Posted - 11/10/2001 :  11:26:39   [Permalink]  Show Profile  Send Garrette a Yahoo! Message Send Garrette a Private Message
Sorry. Made the same stupid mistake on another thread. Here's the article I tried to link to:

quote:
New Yorker
November 12, 2001

Annals of Security

Escape And Evasion

What happened when the Special Forces landed in Afghanistan?

By Seymour M. Hersh

Early on the morning of Saturday, October 20th, more than a hundred Army Rangers parachuted into a Taliban-held airbase sixty miles southwest of Kandahar, in southern Afghanistan. A military cameraman videotaped the action with the aid of a night-vision lens, and his grainy, green-tinted footage of determined commandos and billowing parachutes dominated the television news that night.

The same morning, a second Special Operations unit, made up largely of Rangers and a reinforced Delta Force squadron, struck at a complex outside Kandahar which included a house used by Mullah Omar, the Taliban leader. In a Pentagon briefing later that day, General Richard B. Myers, of the Air Force, the new chairman of the Joint Chiefs of Staff, reported that the Special Operations Forces "were able to deploy, maneuver, and operate inside Afghanistan without significant interference from Taliban forces." He stated that the soldiers did meet resistance at both sites, but overcame it. "I guess you could characterize it as light," he said. "For those experiencing it, of course, it was probably not light." He concluded, "The mission over all was successful. We accomplished our objectives."

Myers also told reporters that the commandos were "refitting and repositioning for potential future operations against terrorist targets" in Afghanistan. But at a second briefing, two days later, he refused to say whether commando operations would continue. "Some things are going to be visible, some invisible," he said. Myers did not tell the press that, in the wake of a near-disaster during the assault on Mullah Omar's complex, the Pentagon was rethinking future Special Forces operations inside Afghanistan.

Delta Force, which prides itself on stealth, had been counterattacked by the Taliban, and some of the Americans had had to fight their way to safety. Twelve Delta members were wounded, three of them seriously. Delta Force has long complained about a lack of creativity in the Army leadership, but the unexpectedness and the ferocity of the Taliban response "scared the crap out of everyone," a senior military officer told me, and triggered a review of commando tactics and procedures at the United States Central Command, or CENTCOM, at MacDill Air Force Base, in Florida, the headquarters for the war in Afghanistan.

"This is no war for Special Operations," one officer said—at least, not as orchestrated by CENTCOM and its commander, General Tommy R. Franks, of the Army, on October 20th.
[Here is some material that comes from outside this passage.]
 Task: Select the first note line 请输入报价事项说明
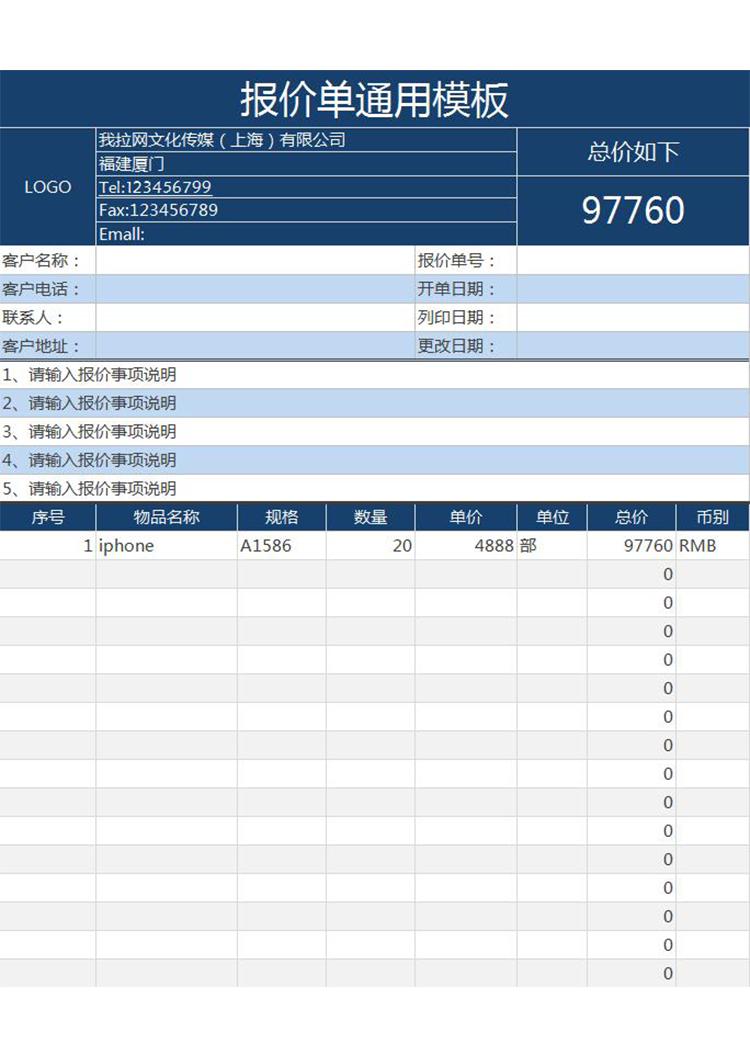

There was also disdain among Delta Force soldiers, a number of senior officers told me, for what they saw as the staged nature of the other assault, on the airfield, which had produced such exciting television footage. "It was sexy stuff, and it looked good," one general said.

But the operation was something less than the Pentagon suggested. The Rangers' parachute jump took place only after an Army Pathfinder team—a specialized unit that usually works behind enemy lines—had been inserted into the area and had confirmed that the airfield was clear of Taliban forces. "It was a television show," one informed source told me. "The Rangers were not the first in."
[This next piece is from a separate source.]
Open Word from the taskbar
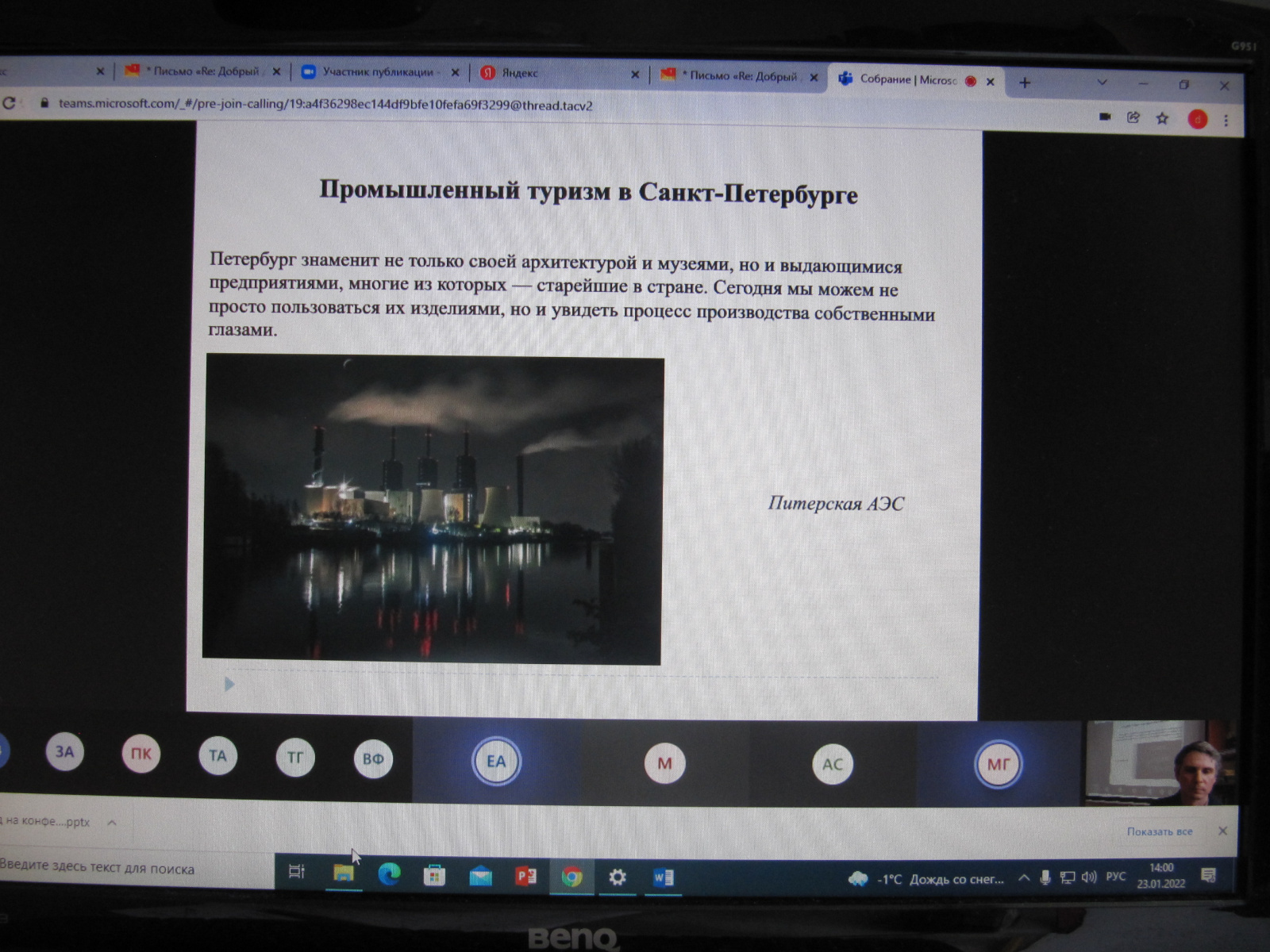This screenshot has width=1270, height=952. coord(664,877)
Some of the officials I spoke with argued that the parachute operation had value, even without enemy contact, in that it could provide "confidence building" for the young Rangers, many of whom had joined the Army out of high school and had yet to be exposed to combat. "The Rangers come in and the choppers come in and everybody feels good about themselves," a military man who served alongside the Special Forces said. Nonetheless, he asked, "Why would you film it? I'm a big fan of keeping things secret—and this was being driven by public opinion."

Delta Force, which is based at Fort Bragg, North Carolina, has a mystique that no other unit of the Army does. Its mere existence is classified, and, invariably, its activities are described to the public only after the fact. "Black Hawk Down," a book by Mark Bowden about the Special Forces disaster in Mogadishu, Somalia, in 1993, in which eighteen Rangers and Delta Force members were killed, took note of Delta's special status. "They operated strictly in secret," Bowden wrote. "You'd meet this guy hanging out at a bar around Bragg, deeply tanned, biceps rippling, neck wide as a fireplug, with a giant Casio watch and a plug of chaw under his lip, and he'd tell you he worked as a computer programmer for some army contract agency. They called each other by their nicknames and eschewed salutes and all the other traditional trappings of military life. Officers and noncoms in Delta treated each other as equals.
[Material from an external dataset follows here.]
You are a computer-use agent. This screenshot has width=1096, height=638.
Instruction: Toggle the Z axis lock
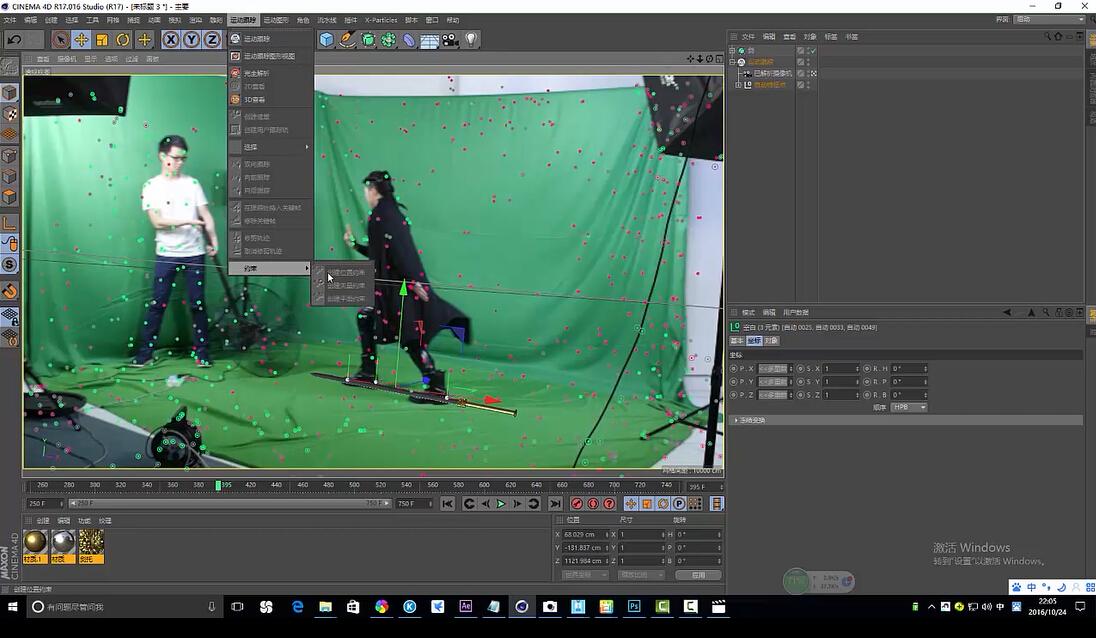pos(212,40)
Disdain for normal displays of army status was the unit's signature. They simply transcended rank." On combat missions, Bowden wrote, Delta Force soldiers disliked working with the younger, far less experienced Rangers. Referring to the October 20th raid on the Mullah Omar complex, some Delta members told a colleague that it was a "total goat fuck"—military slang meaning that everything that could go wrong did go wrong. According to a report in the London Observer, the complex included little more than potholed roads, the brick house used by Mullah Omar, and a small protective garrison of thatched huts. The Pentagon had intelligence reports indicating that the Mullah sometimes spent the night there; a successful mission could result in his death or capture and might, at a minimum, produce valuable intelligence. Delta had hoped to do what it did best: work a small team of four to six men on the ground into the target area—the phrase for such reconnaissance is "snoop and poop"—and attack with no warning. (One senior intelligence officer said that a member of Delta Force had told him, "We take four guys, and if we lose them, that's what we get paid for.")

CENTCOM's attack plan called, instead, for an enormous assault on the Mullah's complex. The mission was initiated by sixteen AC-130 gunships, which poured thousands of rounds into the surrounding area but deliberately left the Mullah's house unscathed. The idea was that any Taliban intelligence materials would thus be left intact, or that, with a bit of luck, Omar would perhaps think he was safe and spend the night. A reinforced company of Rangers—roughly two hundred soldiers—was flown by helicopter into a nearby area, to serve as a blocking force in case Delta ran into heavy resistance.

Chinook helicopters, the Army's largest, then flew to a staging area and disgorged the reinforced Delta squadron—about a hundred soldiers—and their six-by-six assault vehicles, with specially mounted machine guns. The Delta team stormed the complex, and found little of value: no Mullah and no significant documents. "As they came out of the house, the shit hit the fan," one senior officer recounted. "It was like an ambush. The Taliban were firing light arms and either R.P.G.s"—rocket-propelled grenades—"or mortars."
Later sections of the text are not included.